Texto extraído:
Como o passado, antes do tempo de agora, tem me seduzido tanto.
Não sei quantos anos acumulados, inevitavelmente, simplesmente ao olhar da janela do meu consultório, dando uma vista d’olhos ao lado esquerdo, pela janela que fica quase sempre fechada, dado ao vento que assopra varrendo pra longe as folhas de papel, tomara a inspiração persista e não avoe como as mesmas folhas de papel, dou de olhos abertos na Rua Costa Pereira. Sei que ali não nasci. O fato acontecido se deu na próxima Boa Esperança, no distante ano de 1949.
Meu pai ali trabalhava, e como ele apreciava o que fazia, numa casa bancária de nome do meu país, que atravessa enormes problemas, mas, a exemplo de uma nau à deriva com certeza ele, como ela (a nau), vai saber transformar os vagalhões em marolinhas tranquilas, atracando-se em um porto seguro, tomara esse mesmo futuro não tarde muito. Pois assim, nós, os brasileiros ficaremos sem a devida paciência, qualidade que me atrai, embora não a tenha tanto, e a persiga como a mesma embarcação perdida em alto mar tenta encontrar as areias seguras da praia, em algum lugar perdido na imensidão do oceano.
Mas, foi na aprazível de então Rua Costa Pereira que ensaiei titubeante os primeiros galos na testa não tão ancha como hoje.
Foi naquela casa, a de número 152, agora vazia dos meus pais, que me olha com as janelas cor de tijolo escuro, no meu quartinho onde hoje dorme a querida irmã Rosinha.
Como aquela rua agora está transformada! Não diria transtornada. Caso o dissesse estaria cometendo um perjúrio.
Antes, nos dias quando ali brincava, o calçamento era diferente. As pessoas eram outras. Muitas já não estão entre nós. Não diria que sou o único sobrevivente. Apenas sobrevivo cultuando memórias.
Ainda me lembro à exatidão daquela rua tão cara.

Tarefas a fazer:
1. Resuma o texto extraído em duas frases.
2. Liste todos os nomes próprios que aparecem no texto extraído.

Registros fornecidos:
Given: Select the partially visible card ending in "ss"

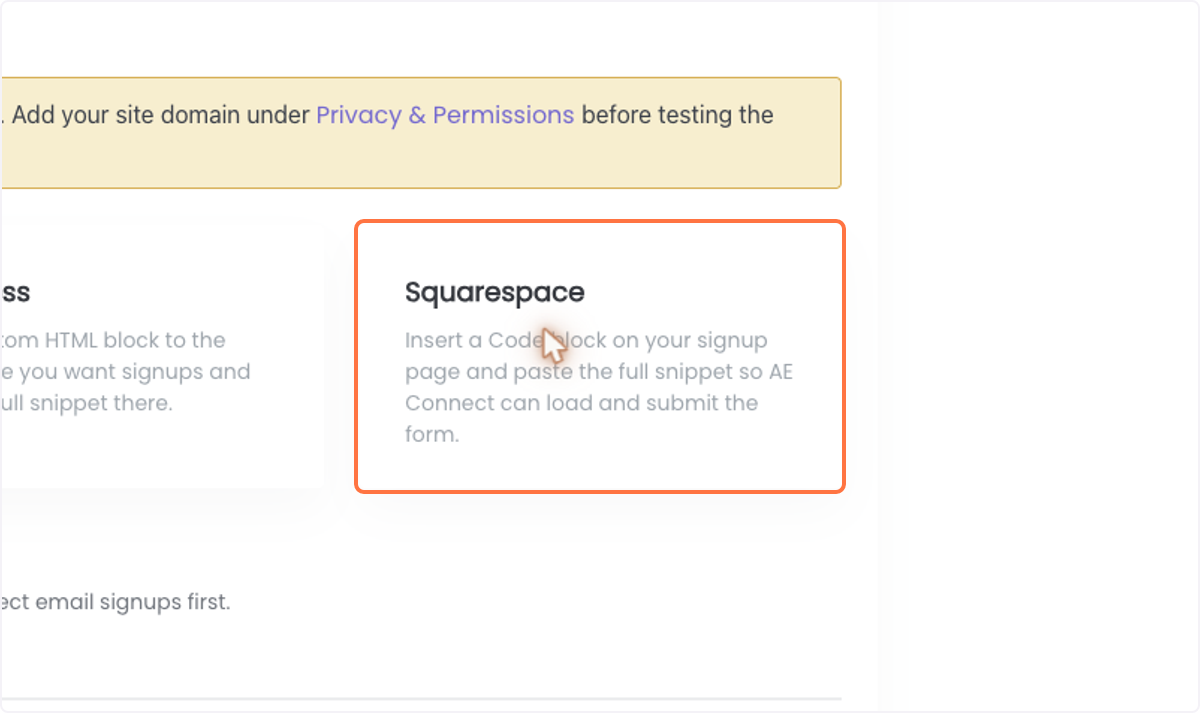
==
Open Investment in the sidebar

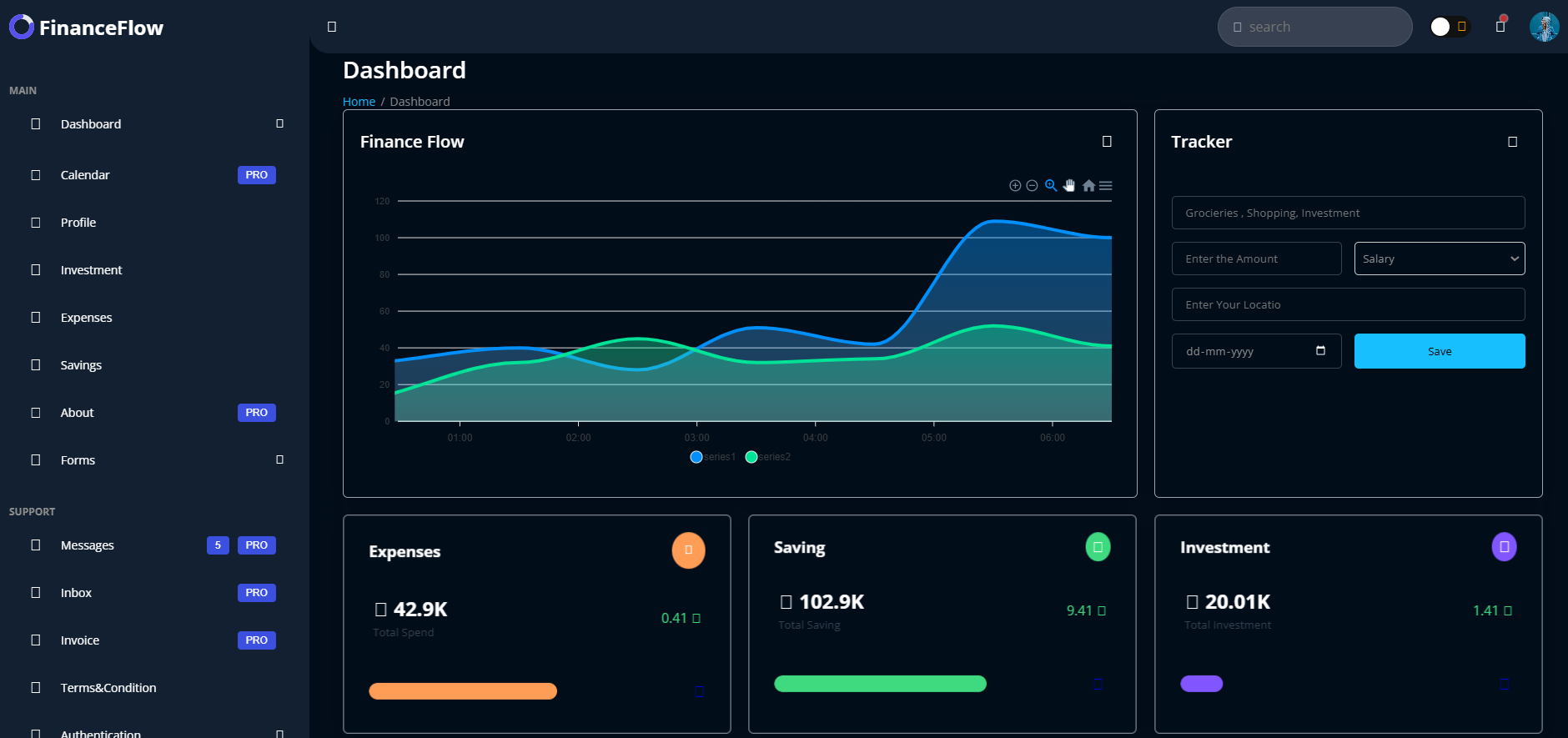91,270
---
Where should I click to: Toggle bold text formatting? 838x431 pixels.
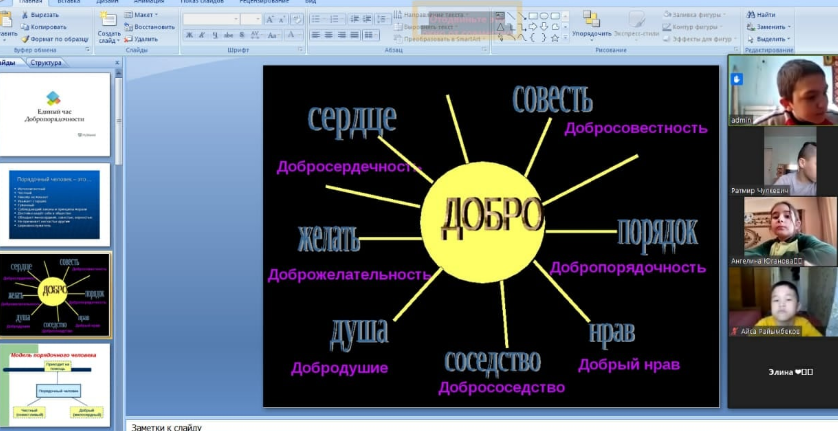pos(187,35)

Tarefas resolvidas:
1. Da janela do consultório, o texto relembra a Rua Costa Pereira, onde, na casa de número 152, hoje vazia dos pais, se deram os primeiros tombos da infância, embora o nascimento tenha ocorrido em Boa Esperança, em 1949. A rua está transformada: o calçamento e as pessoas eram outros, muitas já não estão vivas, e resta sobreviver cultuando memórias.

2.
Rua Costa Pereira
Boa Esperança
Rosinha